In 1799, cryolite was discovered in Ivittuut, and nearby silver-bearing lead veins were briefly mined by British engineer J.W. Tayler before the low silver content made the operation unprofitable. Danish engineers began extracting cryolite in 1859, and in 1864, the Danish Kriolit Mine og Handels Selskabet received a monopoly on its production. Early mining operations processed cryolite for its aluminum content and supplied the Pennsylvania Salt Manufacturing Company, which used it to produce caustic soda. The 1884 development of the Hall–Héroult process, which relies on cryolite to extract aluminum from bauxite, increased the mineral's value. During World War II, the Ivittuut mines influenced the American occupation of Greenland, and the United States Navy established the Kangilinnguit naval base, also known as Bluie West Seven, to protect the cryolite quarry. After the war, the Danish company Kryolitselskabet Øresund continued mining cryolite, and revenues from the operation contributed to the founding of Grønlandsfly, now known as Air Greenland. The deposit eventually became uneconomical as synthetic cryolite became widely available. Mining activities ended in the early 1960s, although existing stockpiles continued to be exported. The Ivittuut mine was permanently closed in 1987, ending cryolite shipments from the site.
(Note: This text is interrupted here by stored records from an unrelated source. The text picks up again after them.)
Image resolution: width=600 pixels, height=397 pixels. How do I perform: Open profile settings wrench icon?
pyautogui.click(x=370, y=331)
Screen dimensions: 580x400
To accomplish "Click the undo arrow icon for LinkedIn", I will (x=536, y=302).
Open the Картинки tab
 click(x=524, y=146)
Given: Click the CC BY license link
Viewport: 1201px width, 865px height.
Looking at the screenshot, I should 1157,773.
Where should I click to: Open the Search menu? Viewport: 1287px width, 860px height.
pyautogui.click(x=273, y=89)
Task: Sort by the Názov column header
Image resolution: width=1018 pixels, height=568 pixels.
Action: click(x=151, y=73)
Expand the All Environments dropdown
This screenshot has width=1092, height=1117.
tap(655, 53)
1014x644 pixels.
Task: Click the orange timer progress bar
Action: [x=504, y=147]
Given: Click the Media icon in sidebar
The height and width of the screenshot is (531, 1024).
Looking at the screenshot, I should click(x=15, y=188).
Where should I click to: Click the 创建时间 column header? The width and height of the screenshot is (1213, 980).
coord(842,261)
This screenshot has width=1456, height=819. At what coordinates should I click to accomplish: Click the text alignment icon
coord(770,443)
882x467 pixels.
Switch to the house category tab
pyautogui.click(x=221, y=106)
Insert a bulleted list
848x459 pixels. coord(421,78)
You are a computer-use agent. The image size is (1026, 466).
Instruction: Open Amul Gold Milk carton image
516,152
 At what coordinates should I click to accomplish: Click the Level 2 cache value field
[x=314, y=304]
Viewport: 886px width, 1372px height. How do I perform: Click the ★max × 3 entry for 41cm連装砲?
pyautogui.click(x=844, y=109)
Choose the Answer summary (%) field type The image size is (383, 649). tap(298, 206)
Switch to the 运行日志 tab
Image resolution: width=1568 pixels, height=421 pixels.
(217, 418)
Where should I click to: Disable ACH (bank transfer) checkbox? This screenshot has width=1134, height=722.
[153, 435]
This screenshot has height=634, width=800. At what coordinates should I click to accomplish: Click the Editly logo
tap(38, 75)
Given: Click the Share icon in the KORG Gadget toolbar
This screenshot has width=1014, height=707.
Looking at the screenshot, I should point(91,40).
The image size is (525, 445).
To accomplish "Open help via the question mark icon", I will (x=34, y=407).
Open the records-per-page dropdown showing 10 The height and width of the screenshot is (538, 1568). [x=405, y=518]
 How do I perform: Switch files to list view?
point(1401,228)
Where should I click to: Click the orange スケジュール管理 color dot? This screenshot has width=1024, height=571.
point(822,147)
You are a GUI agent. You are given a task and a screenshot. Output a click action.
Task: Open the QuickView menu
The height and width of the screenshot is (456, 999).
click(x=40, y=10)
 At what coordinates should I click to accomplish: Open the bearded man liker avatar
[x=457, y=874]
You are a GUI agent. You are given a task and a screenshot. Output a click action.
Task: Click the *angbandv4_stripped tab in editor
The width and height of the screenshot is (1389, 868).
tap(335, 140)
The first scientific descriptions of rare-earth elements in Greenland were published in 1806 by K. L. Giesecke, who identified arfvedsonite, eudialyte, and sodalite at the Ilimaussaq intrusive complex. Systematic geological surveys from the 1950s included airborne gamma-ray and ground scintillometric investigations, which identified uranium and rare-earth element potential at sites such as Kvanefjeld, with radiometric anomalies detected around 1956 and follow-up drilling carried out in the 1960s and 1970s. International exploration for rare-earth elements grew in the 2000s, particularly after 2007, when exploration licenses were issued for alkaline complexes including Ilimaussaq. By 2015, numerous licenses targeting rare-earth elements covered large areas of southern Greenland.

Comprehensive geological mapping began after the war, and two decades of coastal surveys showed how extensive the work would be. Estimates indicated that the ice-free regions would require approximately 200 map sheets at a 1:100,000 scale, and at the existing pace, the work would take about two centuries. The project shifted to a broader-scale approach, and initial maps of Greenland were completed in the early 2000s.

Kvanefjeld was first recognized in the 1950s, when its uranium potential attracted international interest during the Cold War. Niels Bohr visited nearby Narsaq in 1957 to support early investigations. Exploration ended in 1983 after Denmark decided to discontinue nuclear power. Greenland Minerals and Energy, later renamed Energy Transition Minerals, acquired the area in 2007.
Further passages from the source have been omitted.